Despite being established over 40 years ago, the club mainly operated in a small closet until this year. A generous donation from Into Jr. allowed for expansion, new equipment and a refurbished room on the third floor of Moser.
Halfway through the six-and-a-half-year process of relocating the club, Into Jr. passed away on Feb. 9, 2019.
Wim Steelant, dean of Science Technology Engineering Mathematics College, was a featured speaker at the dedication ceremony. Steelant met Into Jr. before his passing and said he set out to find a space worthy of K8YSU.
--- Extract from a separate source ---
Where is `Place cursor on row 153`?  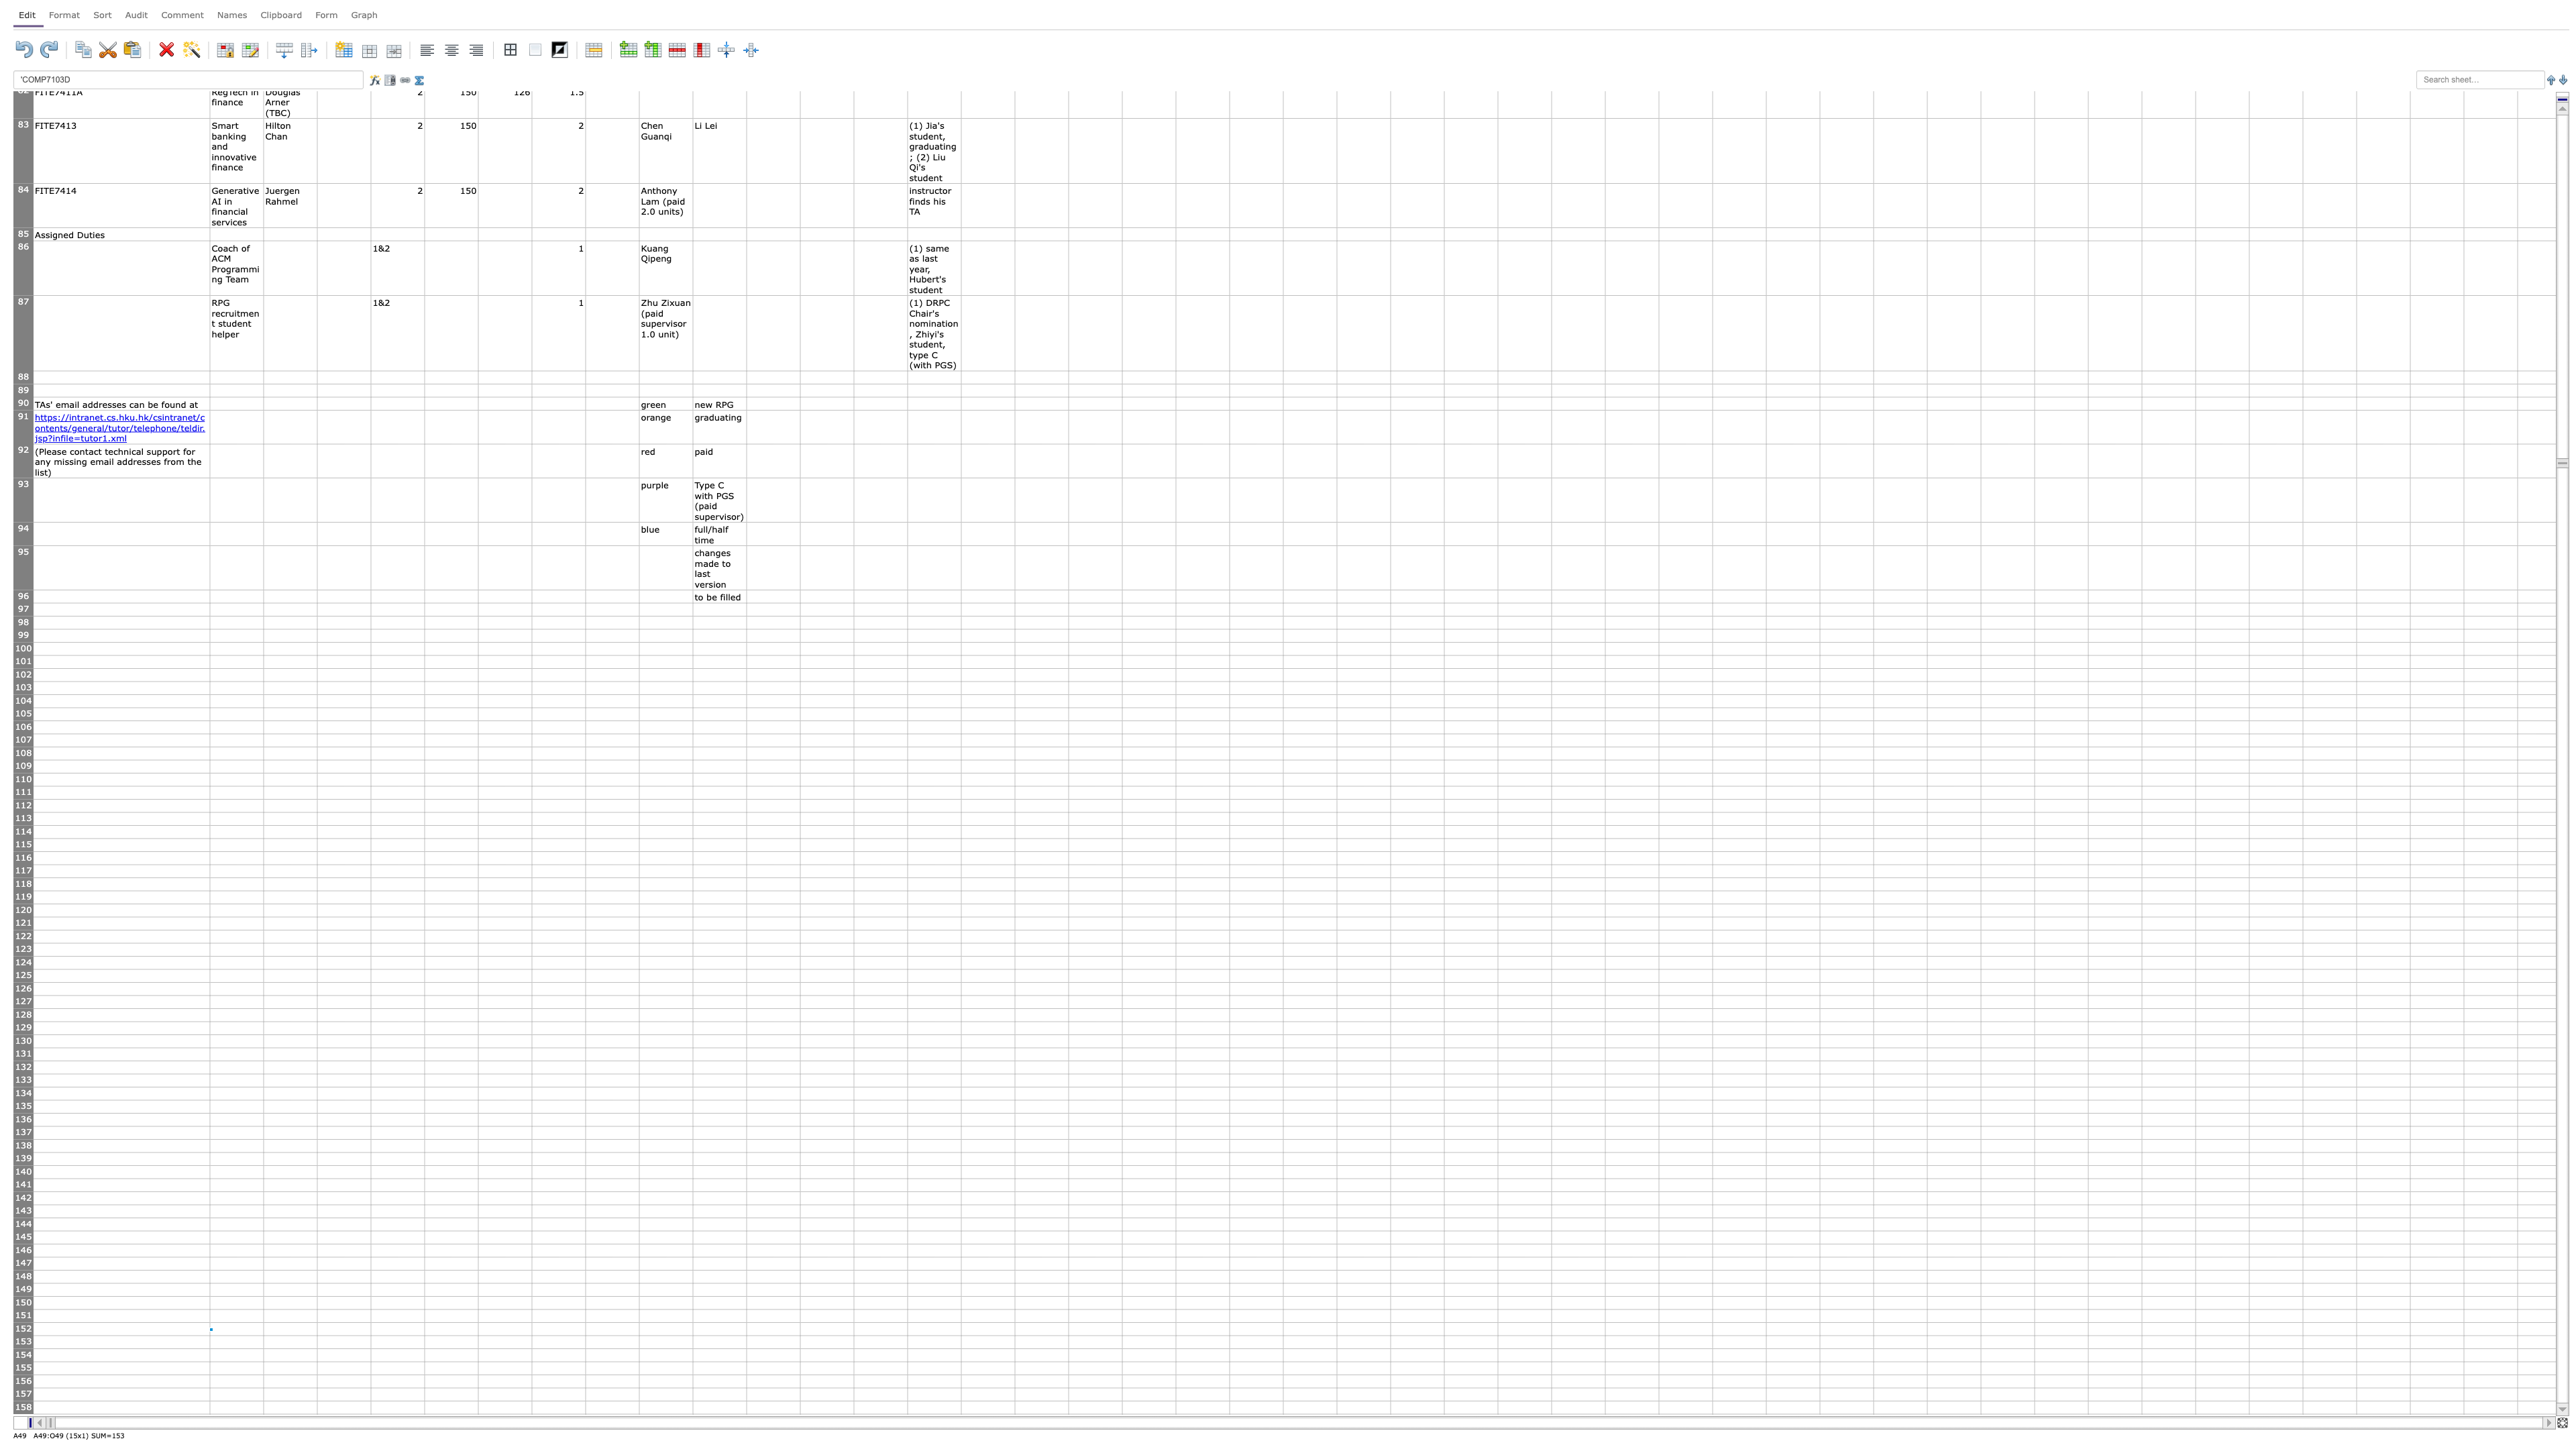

“About five years ago, I had the pleasure to meet Norm for the first time. I just listened to the passion that came out of Norm … everything had to do with amateur radio,” Steelant said. “From the moment I left there … I said ‘we’re on a mission, buddy. We’ve got to get out of that closet and we’re going to get a real space going that is worthy of K8YSU.’”
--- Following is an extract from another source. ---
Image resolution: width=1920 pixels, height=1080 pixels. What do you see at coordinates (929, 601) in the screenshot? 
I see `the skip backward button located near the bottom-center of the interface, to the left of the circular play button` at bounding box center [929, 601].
At the dedication, students, staff and family members of Into Jr. spoke fondly of his life. Brian Nord of the YSU Foundation said he wanted to show gratitude for Into Jr. and his family.
“This is a great memory and what a great gift. What a great legacy here. Thanks so much to Norm for this,” Nord said.
Nord also gave special thanks to Norm Into Jr.’s wife, Frances Into, who said she appreciated the hard work of family, friends and colleagues. “You’ve all been so, so powerfully important to making Norm’s dream come true. I thank you very much,” Frances Into said.
Frank Sole, director of the amateur radio club, said Norm Into Jr.’s contributions have created many opportunities for members of the club.
“Norm Into [Jr.] was one of the founding fathers of K8YSU. He gave YSU the equipment,” Sole said. “It’s basically a resource on campus where students can come and operate amateur radio equipment, talk to people all over the world, try different experiments, build different things.”
K8YSU is licensed by the Federal Communications Commissions. Sole said the licensure allows students to interact with all licensed amateur radio stations, participate in nationwide competitions, and serve as a vital resource to the Youngstown community.
“If amateur radio goes away tomorrow, the community loses a very important resource, if nothing else, in the emergency world. We’re like the minute-minute communications. We come out of the woods with our own stuff, no taxpayer dollars at all, and it doesn’t cost the community a cent when there’s a problem,” Sole said.
The club also offers morse code classes and teaches students how to operate equipment. Sole said this helps students who want to become individually licensed in the future.